Le passé dont il s’agit nous renvoie au moins à la révolution de 1789, à la grande contradiction de sa signification réelle chez nous. Alors que les cris de liberté et d’égalité des droits secouaient l’Europe des princes et l’Amérique des tyrans esclavagistes, les héros de « la grande révolution « , dans leur majorité, refusaient de voir la faille béante de l’universalisme dont ils se revendiquaient. Ils pratiquaient en effet une triple exclusion : exclusion de la nature humaine des masses africaines, chosifiées dans le code noir, victimes des gigantesques crimes du rapt, de la traite et de l’esclavage, crimes perpétrés sur deux continents et un océan, exclusion des femmes (et pas seulement dans le vocabulaire), exclusion enfin du bas peuple français de tous les droits humains allant au-delà des seuls droits civils.
« Les Hommes naissent libres et égaux en droits » : cette belle déclaration ne concernait donc ni tout le monde, ni tous les domaines.
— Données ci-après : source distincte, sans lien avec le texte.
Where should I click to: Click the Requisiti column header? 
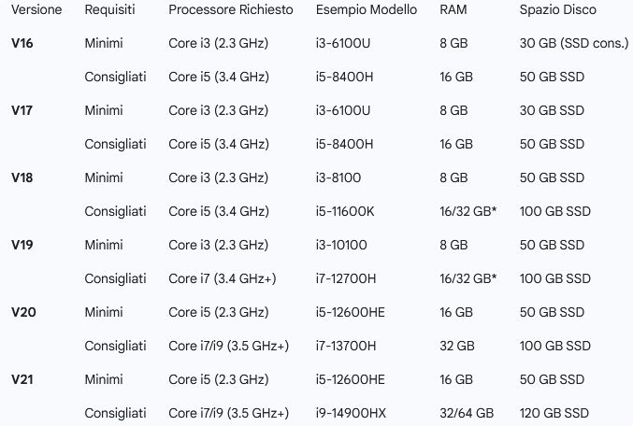[x=109, y=9]
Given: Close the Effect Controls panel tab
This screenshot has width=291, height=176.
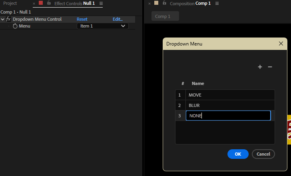Looking at the screenshot, I should [34, 4].
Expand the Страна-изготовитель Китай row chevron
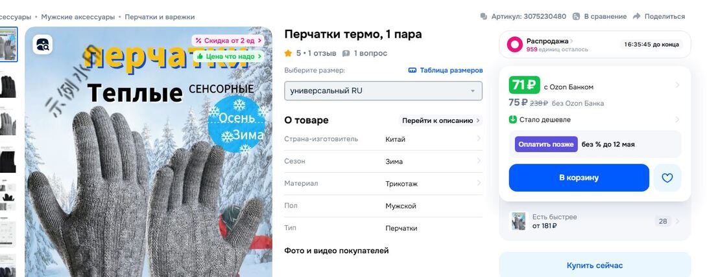The height and width of the screenshot is (277, 707). coord(479,139)
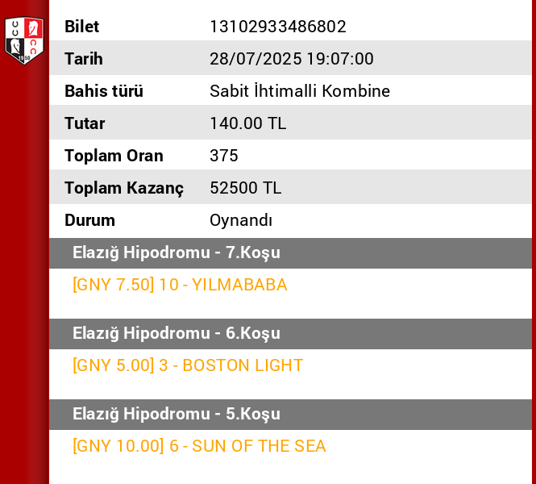Viewport: 536px width, 484px height.
Task: Click the total odds value 375
Action: [224, 156]
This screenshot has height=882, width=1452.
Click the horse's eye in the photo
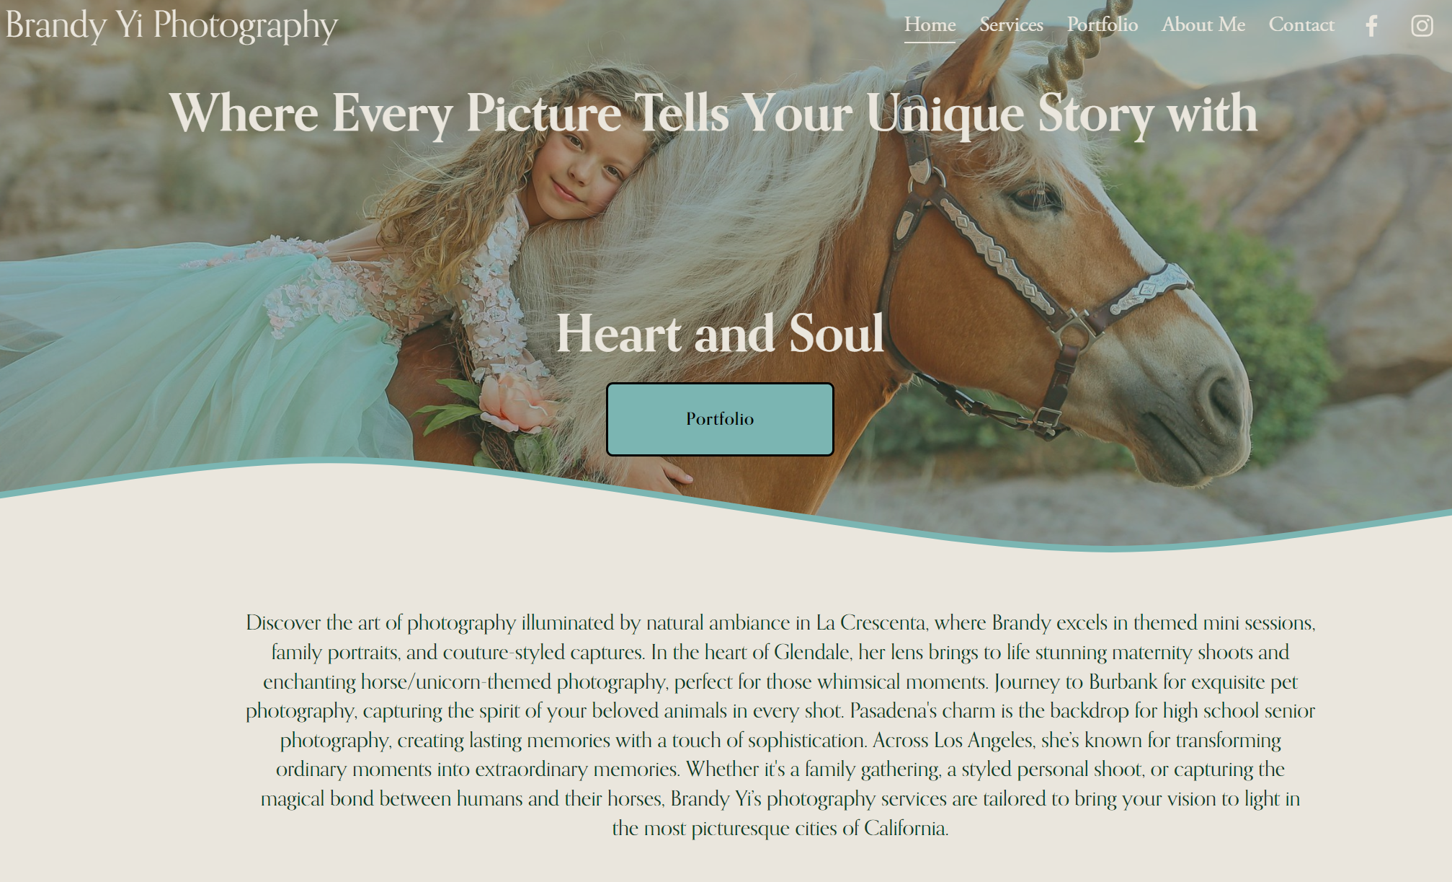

1793, 1794 : Ou wè-y, ou pa wè-y !
Il a fallu le soulèvement victorieux des insurgé-e-s de la Saint-Domingue (la future Haïti) d’un côté et la radicalisation des Jacobins de Paris de l’autre pour que la seconde déclaration des droits, en 1793, inclut les droits sociaux et politiques, et que la Convention de février 1794 proclame l’abolition de l’esclavage aux colonies.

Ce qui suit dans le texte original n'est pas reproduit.